Towards a unified descriptive theory for spatial ecology: Predicting biodiversity patterns across spatial scales
- A key challenge for both ecological researchers and biodiversity managers is the measurement and prediction of species richness across spatial scales. Typically, biodiversity is assessed at fine scales (e.g. in quadrats or transects) for practical reasons, but often we are interested in coarser‐scale (field, regional, global) diversity issues. Moreover, the pressures affecting biodiversity patterns are often scale specific, making multiscale assessment a crucial methodological priority. As species richness is not additive, it is difficult to translate from the scale of measurement to the scale(s) of interest. A number of methods have been proposed to tackle this problem, but most are too model specific or too rigid to allow general application. Here, we present a general framework (and a specific implementation of it) that allows such scale translations to be performed.

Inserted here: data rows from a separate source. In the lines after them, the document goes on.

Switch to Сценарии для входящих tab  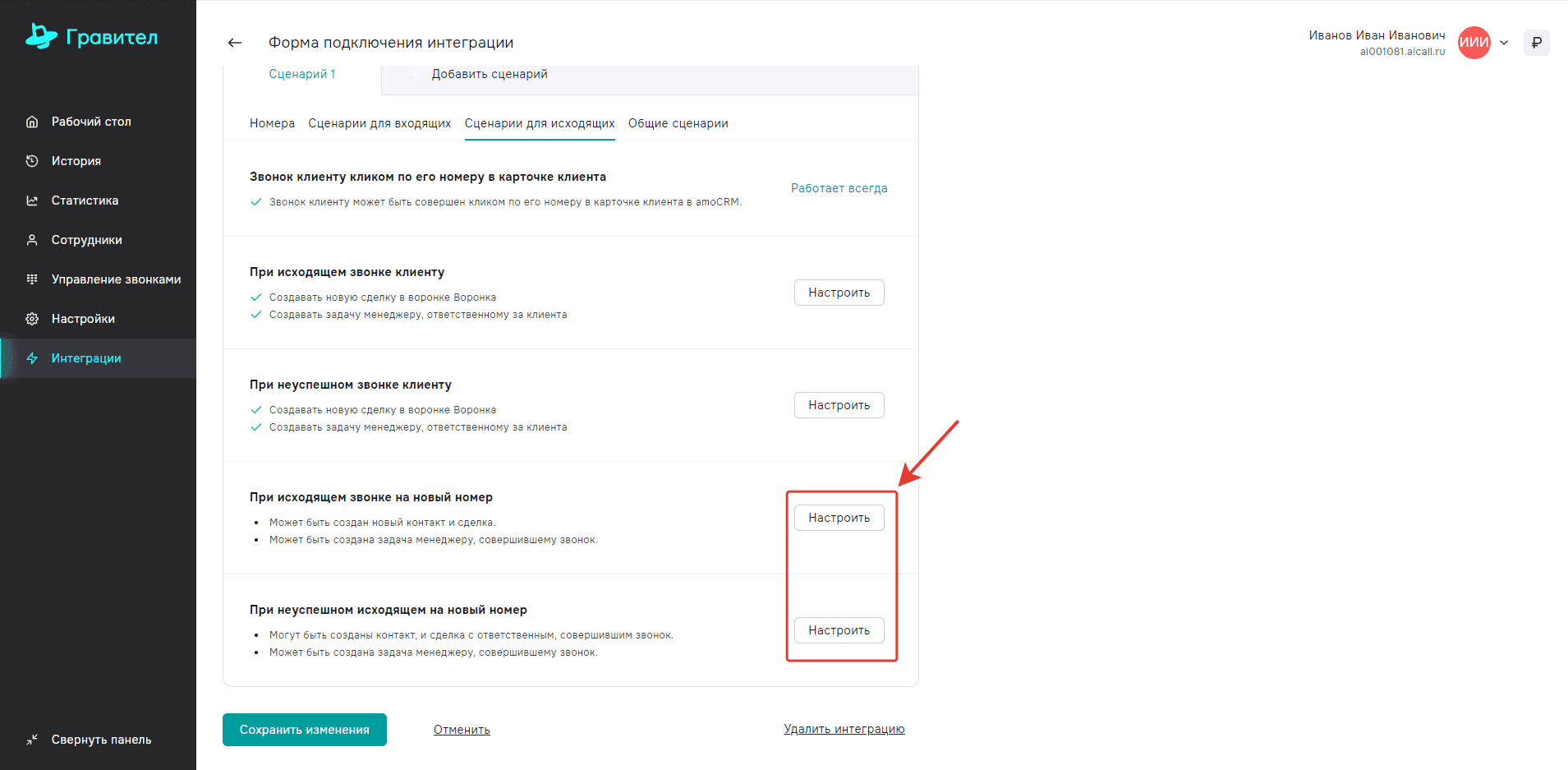coord(379,123)
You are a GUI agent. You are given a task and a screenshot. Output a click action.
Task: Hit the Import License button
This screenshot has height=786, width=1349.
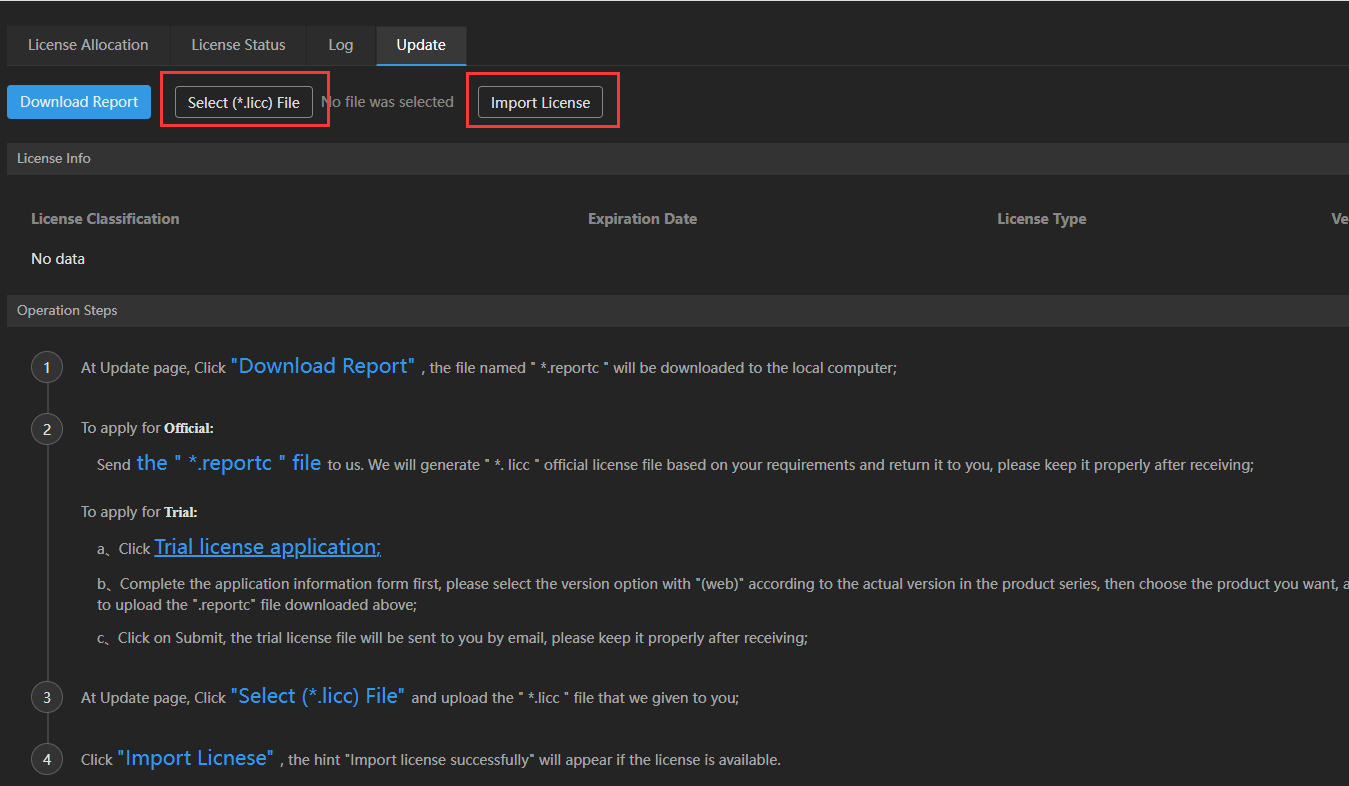tap(540, 102)
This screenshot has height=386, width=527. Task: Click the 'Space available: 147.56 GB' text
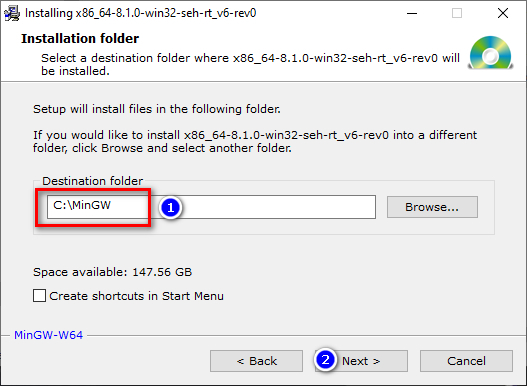tap(113, 272)
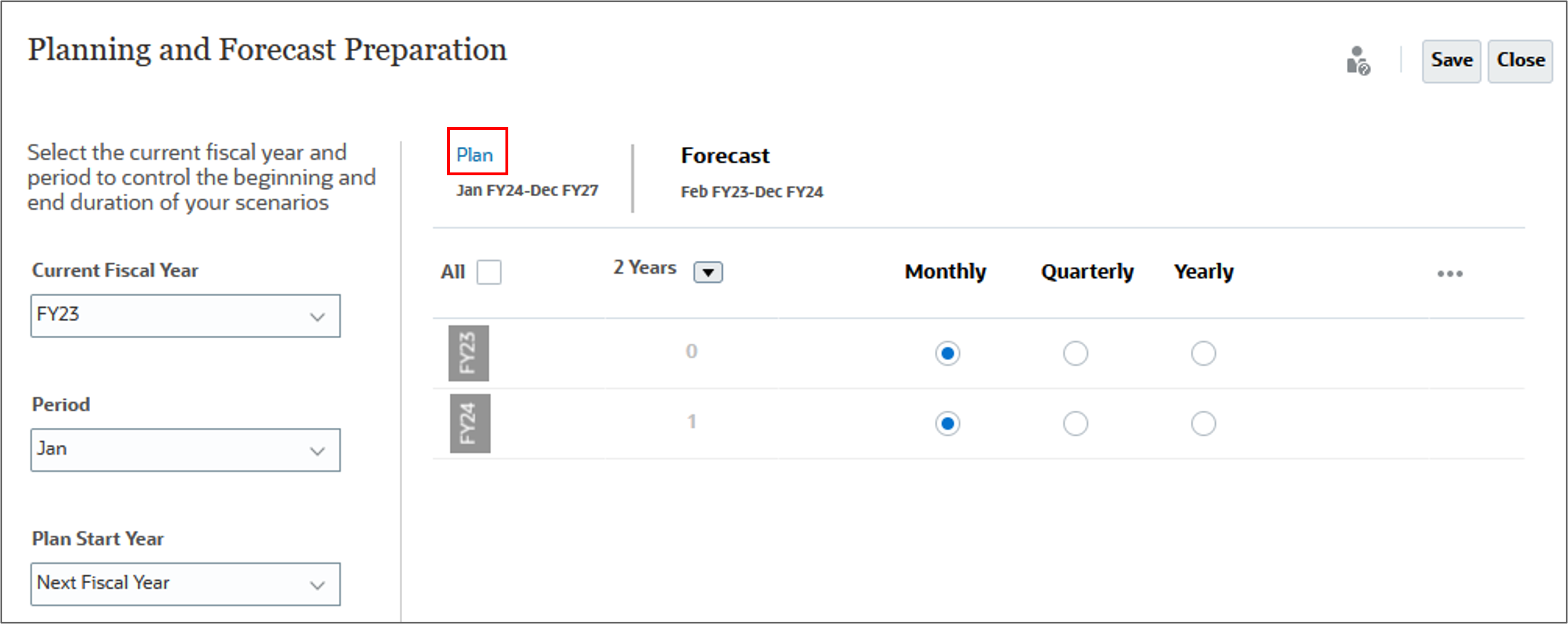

- Building on the intrinsic relationships among patterns of species richness, abundance and spatial turnover, we introduce a framework that links and predicts the profile of the species‐area relationship and the species‐abundance distributions across scales when a limited number of fine‐scale scattered samples are available. Using the correlation in species' abundances between pairs of samples as a function of the distance between them, we are able to link the effects of aggregation, similarity decay, species richness and species abundances across scales.
- Our approach allows one to draw inferences about biodiversity scaling under very general assumptions pertaining to the nature of interactions, the geographical distributions of individuals and ecological processes.
- We demonstrate the accuracy of our predictions using data from two well‐studied forest stands and also demonstrate the potential value of such methods by examining the effects of management on farmland insects across scales. The framework has important applications to biodiversity research and conservation practice.